Dacanay is careful to distinguish her position from calls for abrupt shutdowns. Instead, she emphasizes a just and structured transition.

“We don’t want to cut it off on one day. We need to transition,” she said. “There will be people who depend on the jobs of fossil fuels and others.”
The challenge, she argues, is ensuring that the shift away from fossil fuels does not reproduce new forms of inequality or economic harm.
“We need a just transition… but rapid in transitioning away from fossil fuels,” she added.
In her view, this transition must also be integrated into ocean governance discussions, rather than treated as a separate climate issue.
“Talking about oceans is not only about climate but also about the livelihoods of the people,” she said. “This has to be approached in a very holistic way.”
Renewable futures and energy democracy
While Dacanay is critical of fossil fuel expansion, she is equally focused on solutions emerging within the region.

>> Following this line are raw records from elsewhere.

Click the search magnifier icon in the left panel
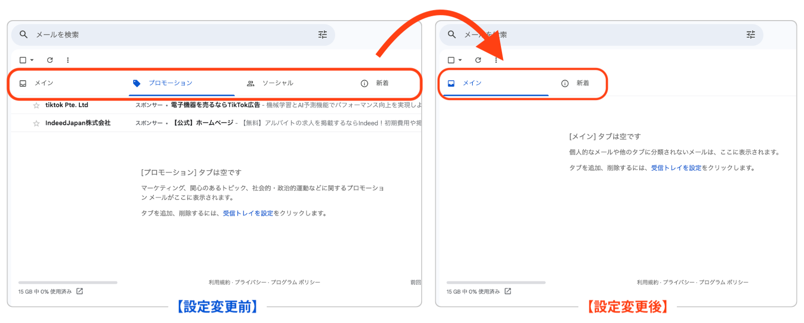The image size is (804, 323). [x=24, y=35]
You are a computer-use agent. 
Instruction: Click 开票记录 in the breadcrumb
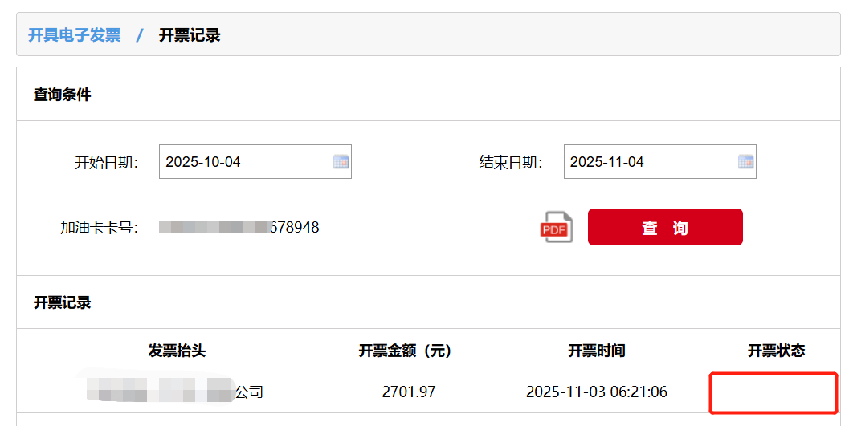pyautogui.click(x=190, y=35)
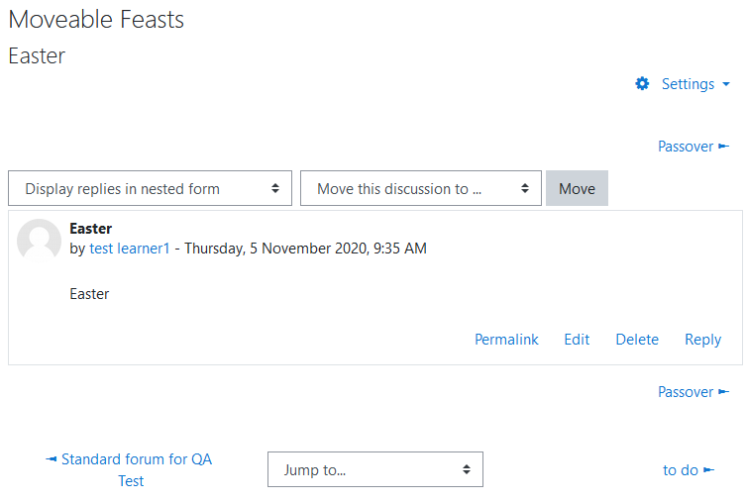Click the test learner1 avatar picture
Screen dimensions: 745x501
[x=39, y=241]
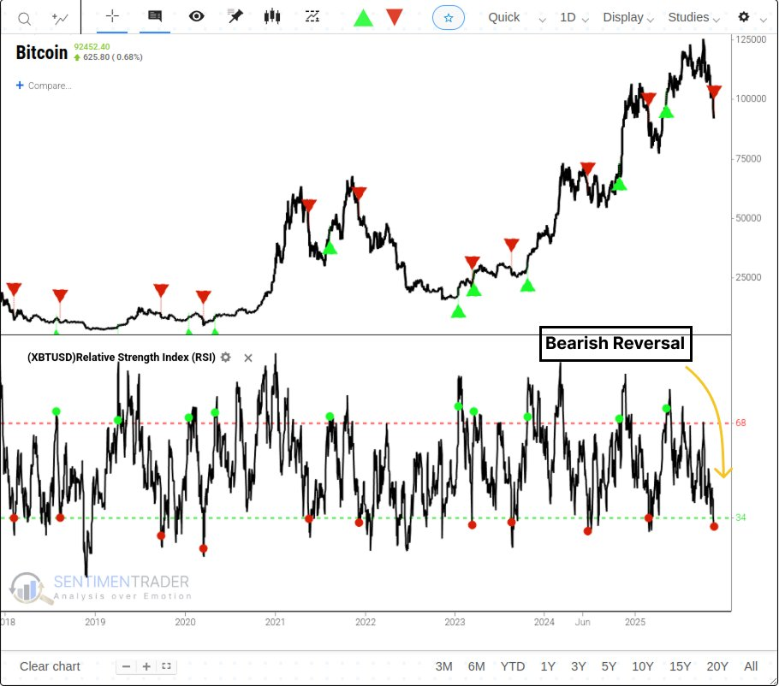779x686 pixels.
Task: Open the 1D interval dropdown
Action: [x=575, y=17]
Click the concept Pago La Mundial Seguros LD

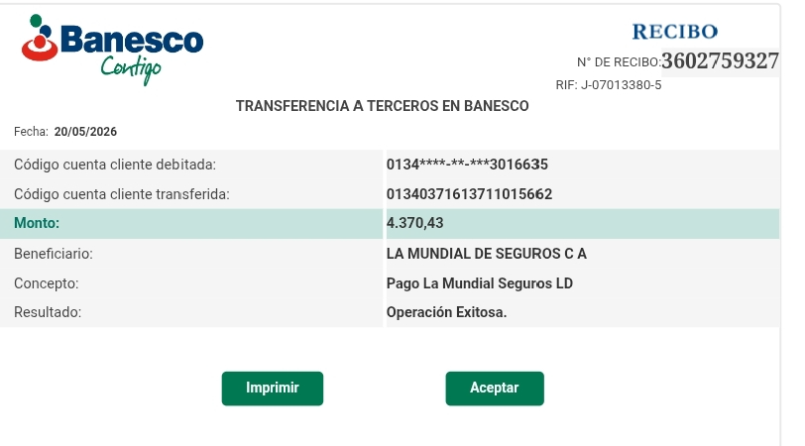480,283

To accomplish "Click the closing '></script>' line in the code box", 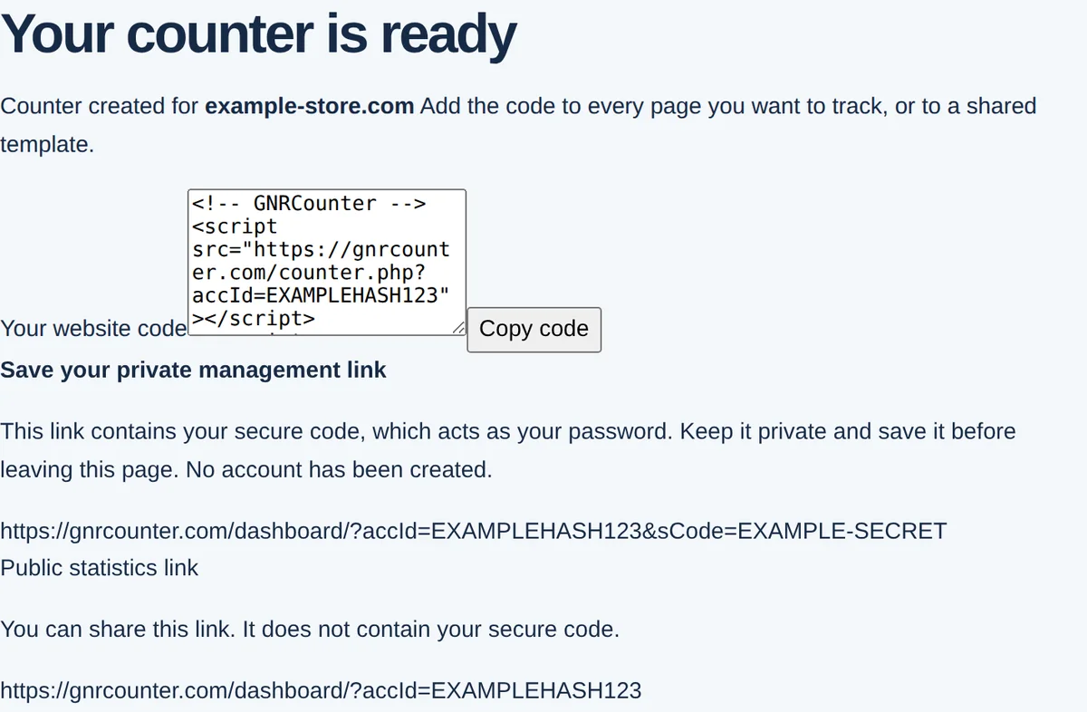I will pos(254,319).
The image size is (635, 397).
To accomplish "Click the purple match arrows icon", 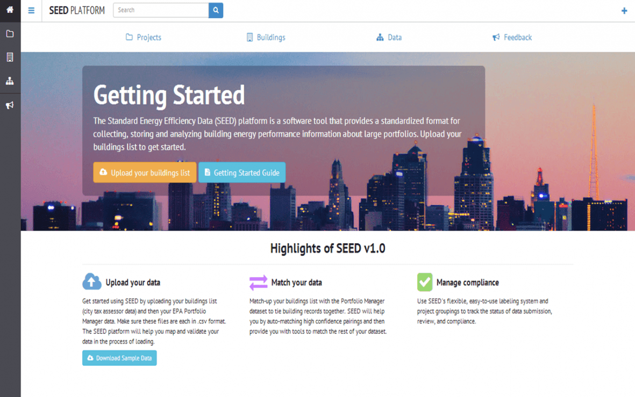I will coord(258,282).
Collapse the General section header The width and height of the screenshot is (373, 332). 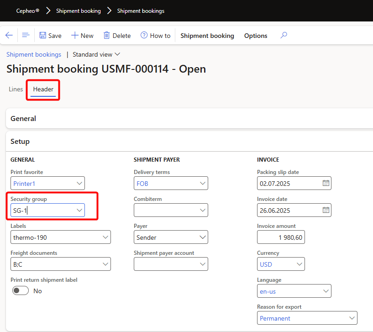pyautogui.click(x=23, y=118)
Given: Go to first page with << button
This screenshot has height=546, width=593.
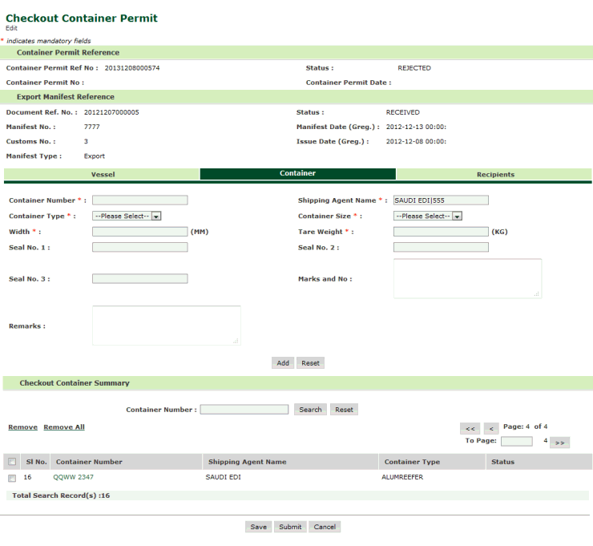Looking at the screenshot, I should [x=470, y=428].
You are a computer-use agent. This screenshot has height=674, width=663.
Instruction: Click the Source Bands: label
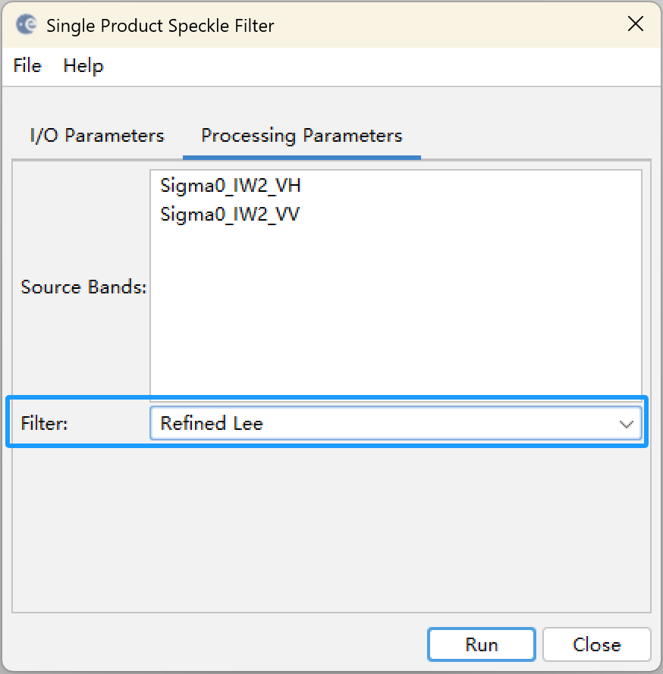tap(83, 287)
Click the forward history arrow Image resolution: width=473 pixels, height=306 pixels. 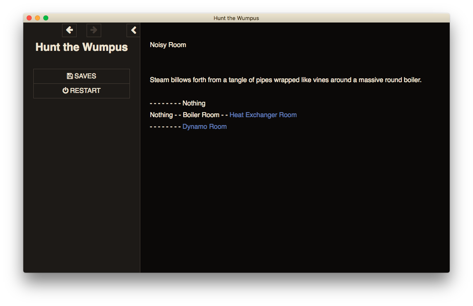[x=94, y=30]
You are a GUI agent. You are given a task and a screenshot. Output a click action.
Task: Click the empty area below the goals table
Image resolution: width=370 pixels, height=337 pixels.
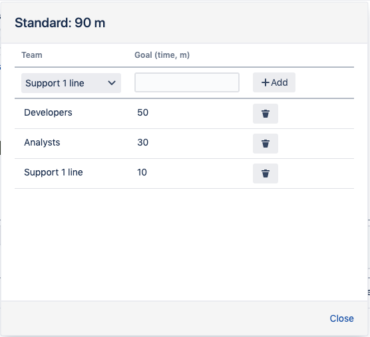click(x=184, y=245)
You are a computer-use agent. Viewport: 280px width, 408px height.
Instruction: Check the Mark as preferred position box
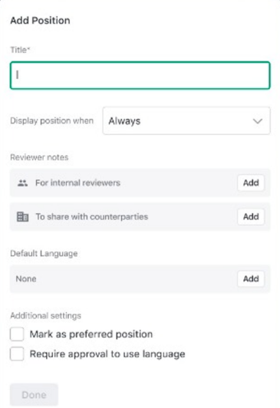click(17, 334)
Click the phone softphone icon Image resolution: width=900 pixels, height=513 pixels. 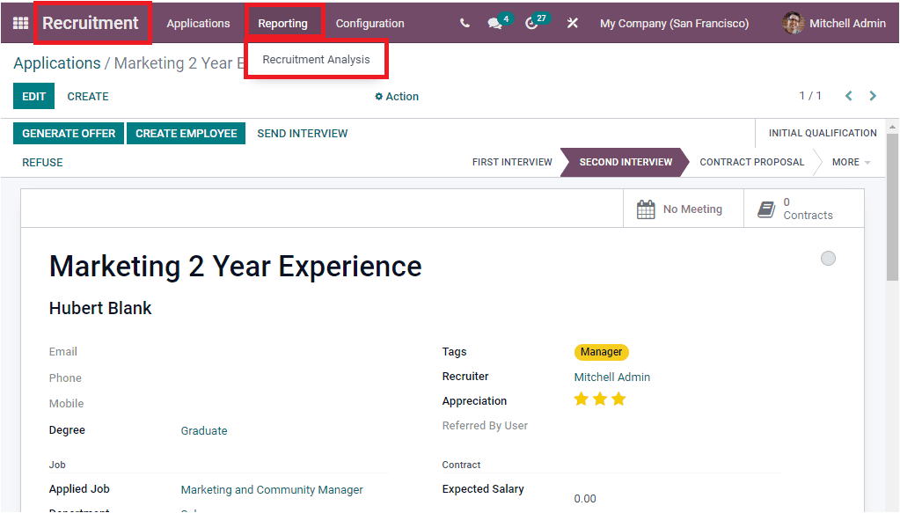point(465,23)
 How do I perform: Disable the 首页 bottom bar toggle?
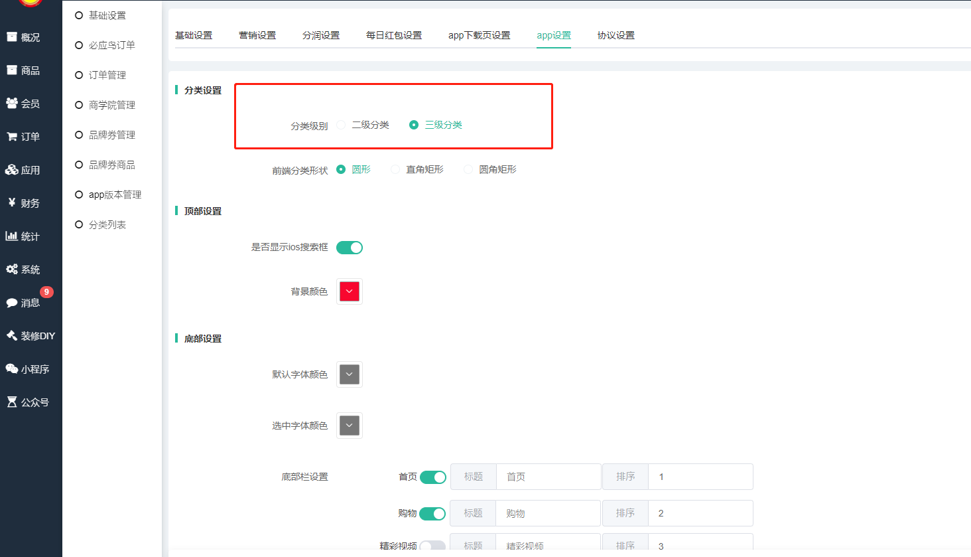pyautogui.click(x=433, y=477)
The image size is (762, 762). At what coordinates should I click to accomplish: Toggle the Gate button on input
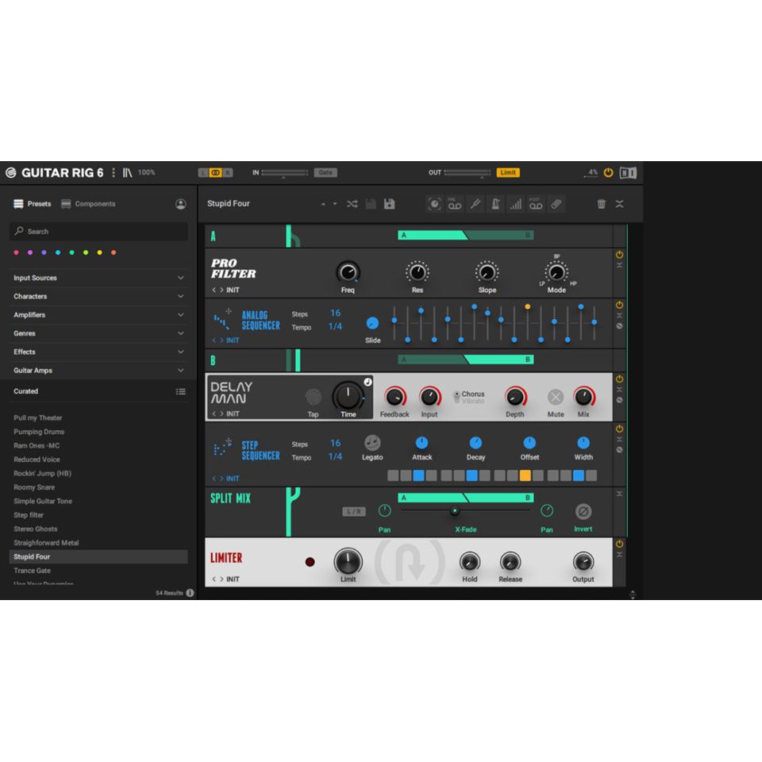325,172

She points to Southeast Asia’s renewable energy potential and the growing role of decentralized systems as an alternative pathway.
“Talking about solutions in Southeast Asia, we are a very renewable-rich country,” she said, referencing the Philippines specifically.
Among the alternatives she highlights is decentralized renewable energy, systems that allow communities to generate and manage their own power.
“Decentralized renewable solutions… empower people to have their own energy solutions, energy democracy,” she explained.
For Dacanay, this is not just a technical shift but a political and social one. It challenges centralized fossil fuel models that, in her view, concentrate risk and environmental harm along vulnerable coastlines.
She contrasts this with LNG expansion and gas infrastructure, which she sees as locking communities into long-term dependency on polluting systems.
A Global South perspective on ocean protection
Dacanay reflects on the broader significance of voices from Southeast Asia participating in global ocean discussions held far from home.
“Being here in Africa, it gives more sense of community that a lot of people are coming together to protect the oceans.”
Her message is ultimately one of shared responsibility across the Global South, regions that depend heavily on marine ecosystems but often have limited influence in global policy design.
“People from the Global South like us need to come together and protect the oceans,” she said, calling for stronger collective advocacy.
“Fossil fuels are a big threat to the oceans, and this needs to be discussed in these kinds of conferences.”
It is a statement that, in her view, should not remain on the margins of ocean diplomacy, but at its centre.